Pull each line with the string "pixels" from the entries.
─── RECORDS ───
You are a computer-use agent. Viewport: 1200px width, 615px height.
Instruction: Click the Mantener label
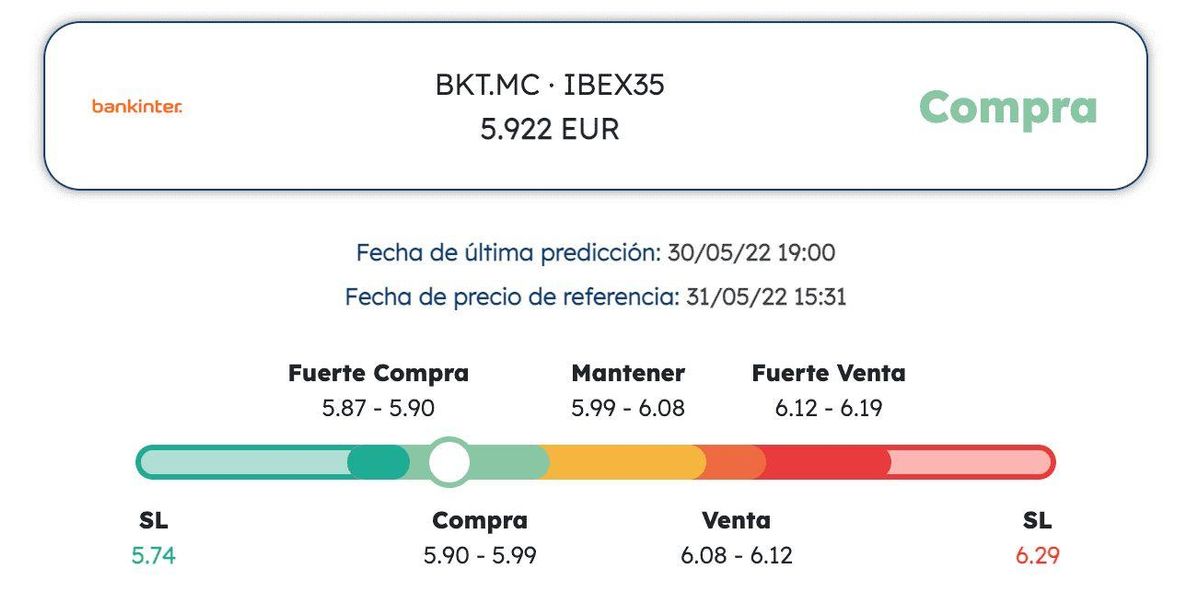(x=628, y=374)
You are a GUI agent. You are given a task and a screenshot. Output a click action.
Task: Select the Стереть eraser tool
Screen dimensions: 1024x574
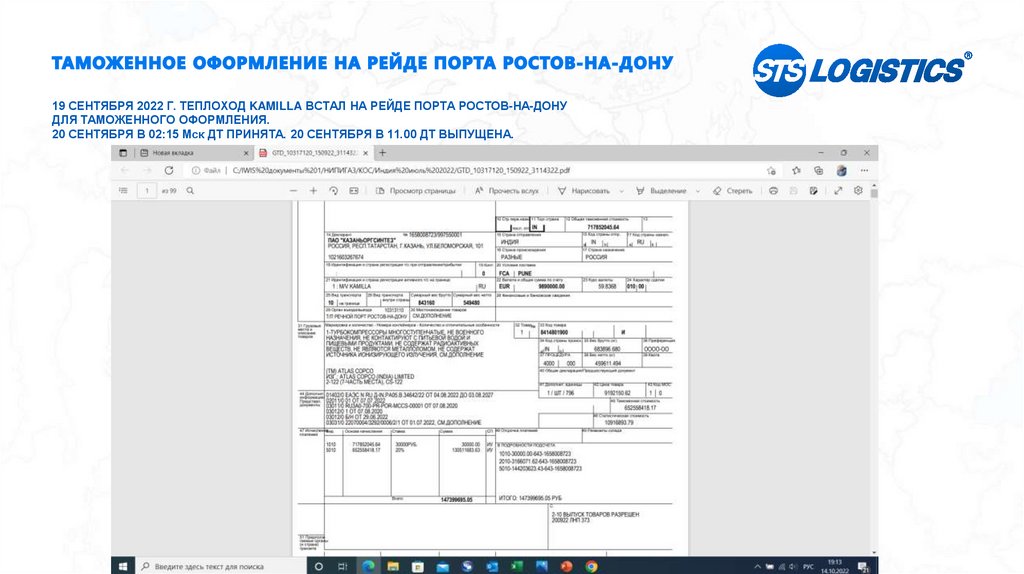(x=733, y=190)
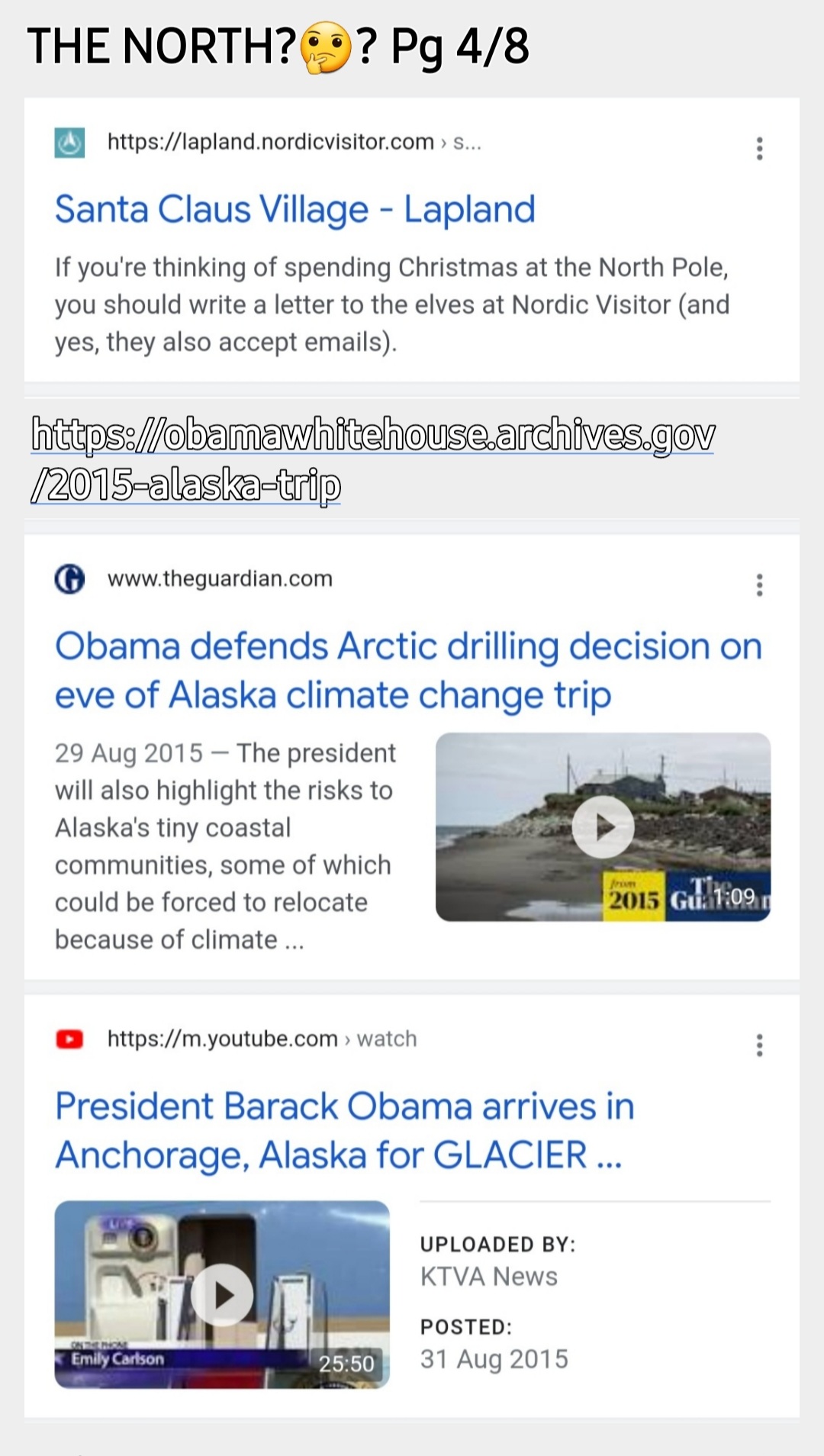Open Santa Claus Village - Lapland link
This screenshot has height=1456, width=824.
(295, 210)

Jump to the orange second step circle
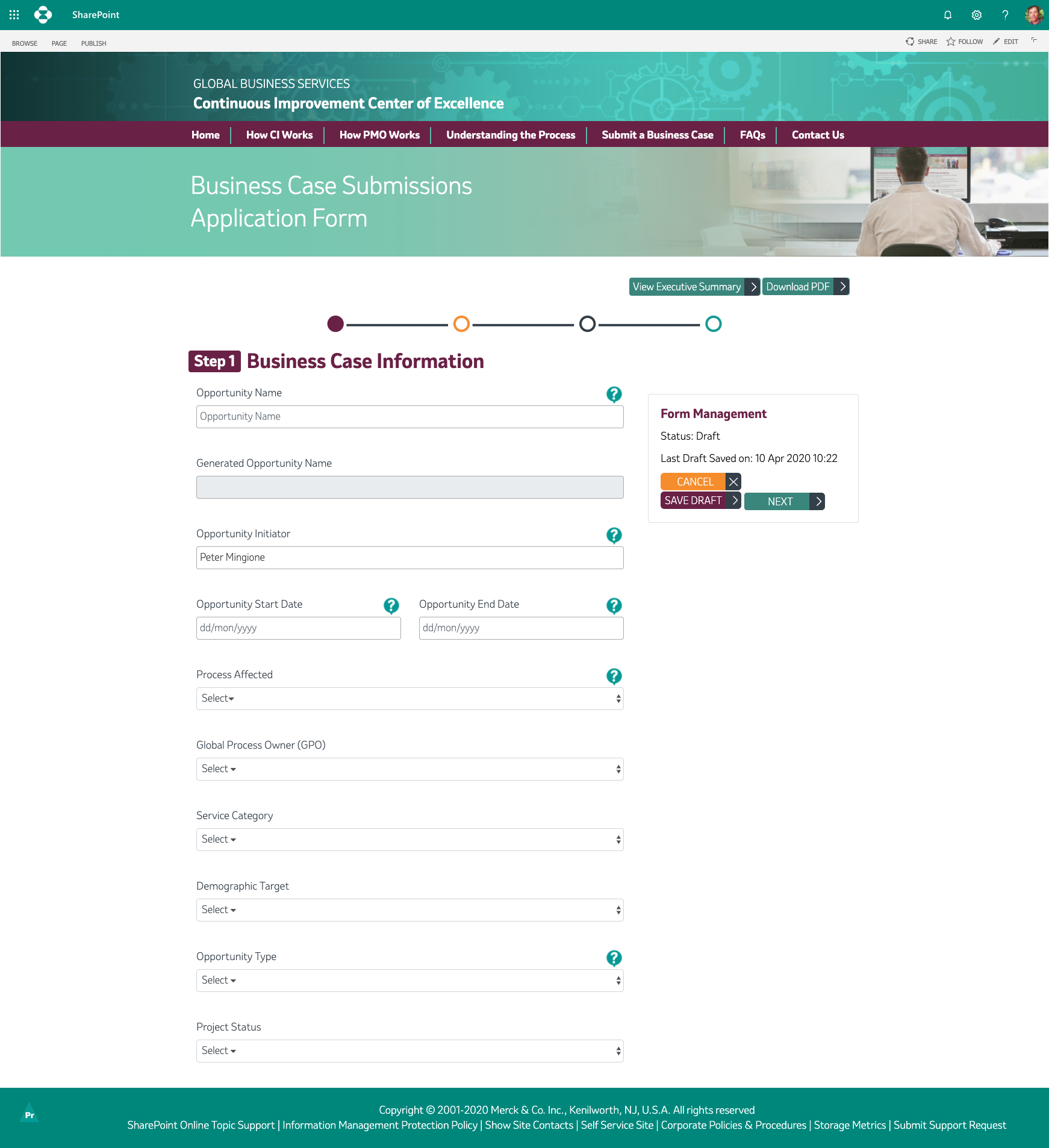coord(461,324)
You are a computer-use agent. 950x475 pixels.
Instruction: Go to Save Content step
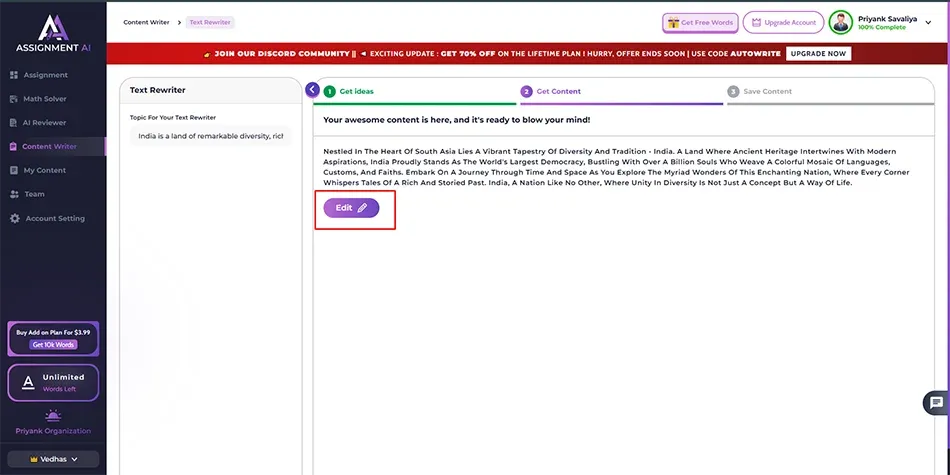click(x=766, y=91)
───
─── RECORDS ───
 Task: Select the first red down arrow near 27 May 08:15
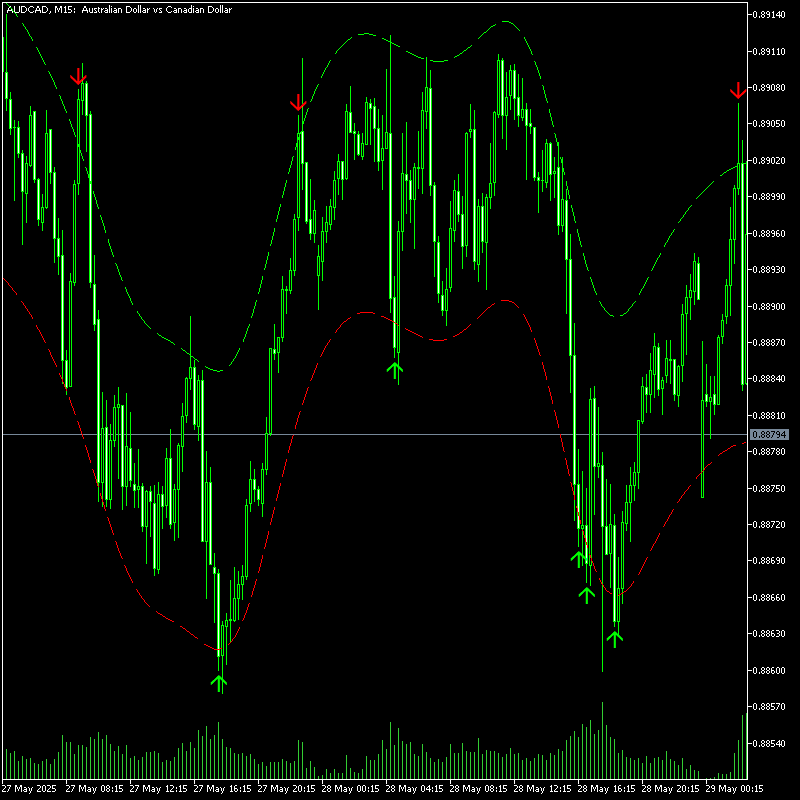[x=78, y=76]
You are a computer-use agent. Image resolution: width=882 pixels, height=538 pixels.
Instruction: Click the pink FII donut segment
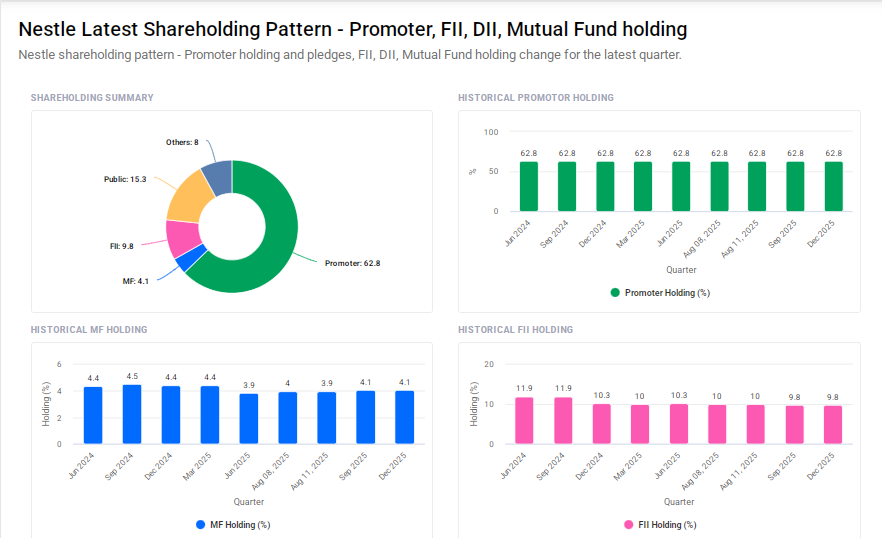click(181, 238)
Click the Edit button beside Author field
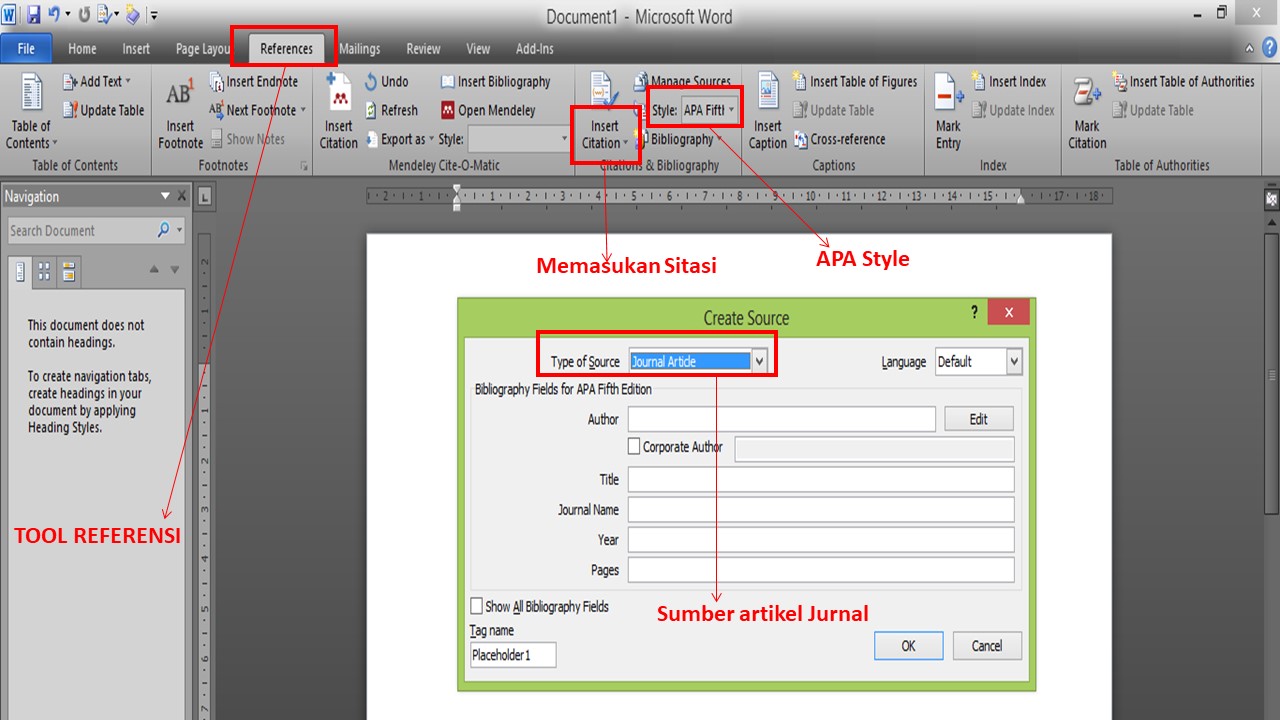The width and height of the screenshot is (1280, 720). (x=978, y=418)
───
> WRITTEN ANSWER:
You are a computer-use agent. 950x475 pixels.
You are a computer-use agent. Image resolution: width=882 pixels, height=538 pixels.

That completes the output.